食品加工会社の社長は面接の時に、なぜ、前職を辞めたのか聞いた。
「一番最初の会社は上に上がるためにはコツが必要でした。上に覚えのいいパフォーマンス、接客が必要でした。お客様のためというよりも上司に向けて忠誠心と愛想を振りまくような小芝居の打てる者は出世が早いのですが、不器用な奴はなかなか上には上がれませんでした。上司に自分の夢を手紙に書いて渡したり、盆、暮れには中元、歳暮も渡している人もいました」
いうまでもなく、Aさんは小芝居が打てるタイプではなく、不器用なタイプだった。小芝居が打てないので10年以上経っても店長にはなれなかった。
Aさんなりに一生懸命仕事はやってきたが、これ以上この会社で働く自信がなくなり、退社して自分の力を発揮できる中小ホールに転職した。

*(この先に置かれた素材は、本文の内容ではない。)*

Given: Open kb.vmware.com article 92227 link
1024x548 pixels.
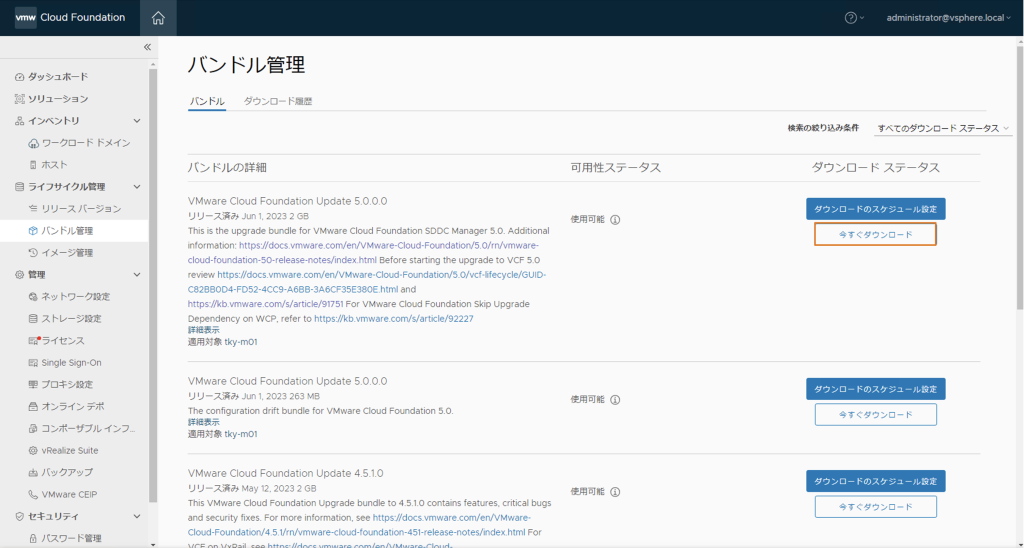Looking at the screenshot, I should [x=393, y=319].
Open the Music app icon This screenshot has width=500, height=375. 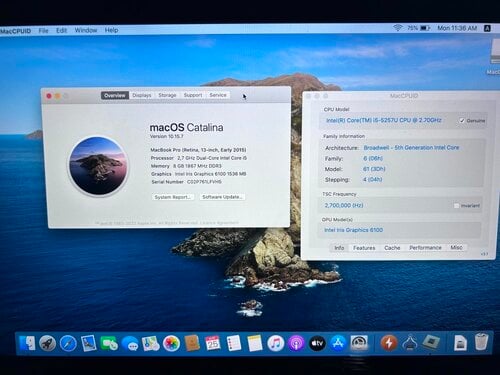(275, 343)
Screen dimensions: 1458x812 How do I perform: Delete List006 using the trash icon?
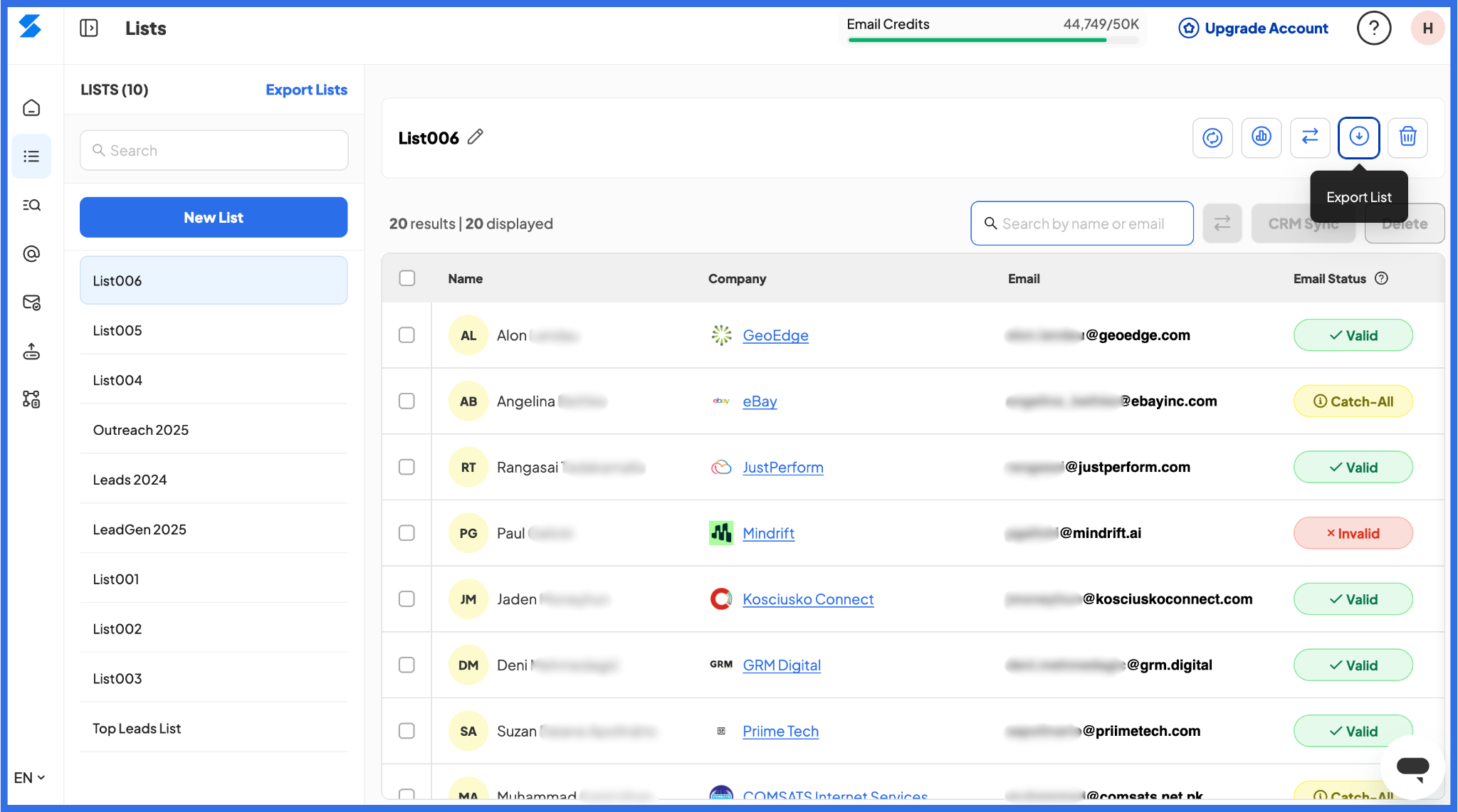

真面目な働き振りと、大手の経験を買われて2年後には店長職に就くことができた。
中小ホールではアルバイトの採用から機種選定まで店長が任されて、大手では味わえない経験も積むことができた。
オーナーは在日だった。
Aさんは日本人だった。
このホールには店長になって20年の人もいた。この店長も日本人だったがAさんにこう打ち明けた。
「うちは店長以上の役職に就こうと思えば、親族か在日でないと無理だよ。うちにいる限り日本人は店長止まりだよ」
大手では経験できなかった店長職を転職先では経験することができた。何よりも中小で学んだことは小回りの効く店長が多いことだった。
大手の店長は本部からの指示通りに釘を合わせるだけなので、釘の技術は中小の方が優れている、と感じた。
大手の強さは稼働が落ちると、すぐに改装に入り、新台を大量導入して、玉を出す、という手法だったが、これはノウハウでもなんでもないことを改めて感じた。中小には太刀打ちできない資金力が勝っていただけだった。
そうしたことや現在の職場の待遇を考えた場合、この先定年まで店長を続けていくことに魅力を感じなくなった。
これが、まったくの異業種へ転職した理由だ。
Aさんは年収が半分になってもそちらを選んだ。
パチンコ業界の給料は相対的にまだ高い部類に入る。給料以外に仕事に魅力を感じることがなければ、今後も人材の流出は避けられない。
魅力とはズバリ社会に必要とされる産業になることだ。余暇産業ともいわれるように、ギャンブル色を薄め、余暇を楽しんで明日の活力を生む産業にならなければいけない。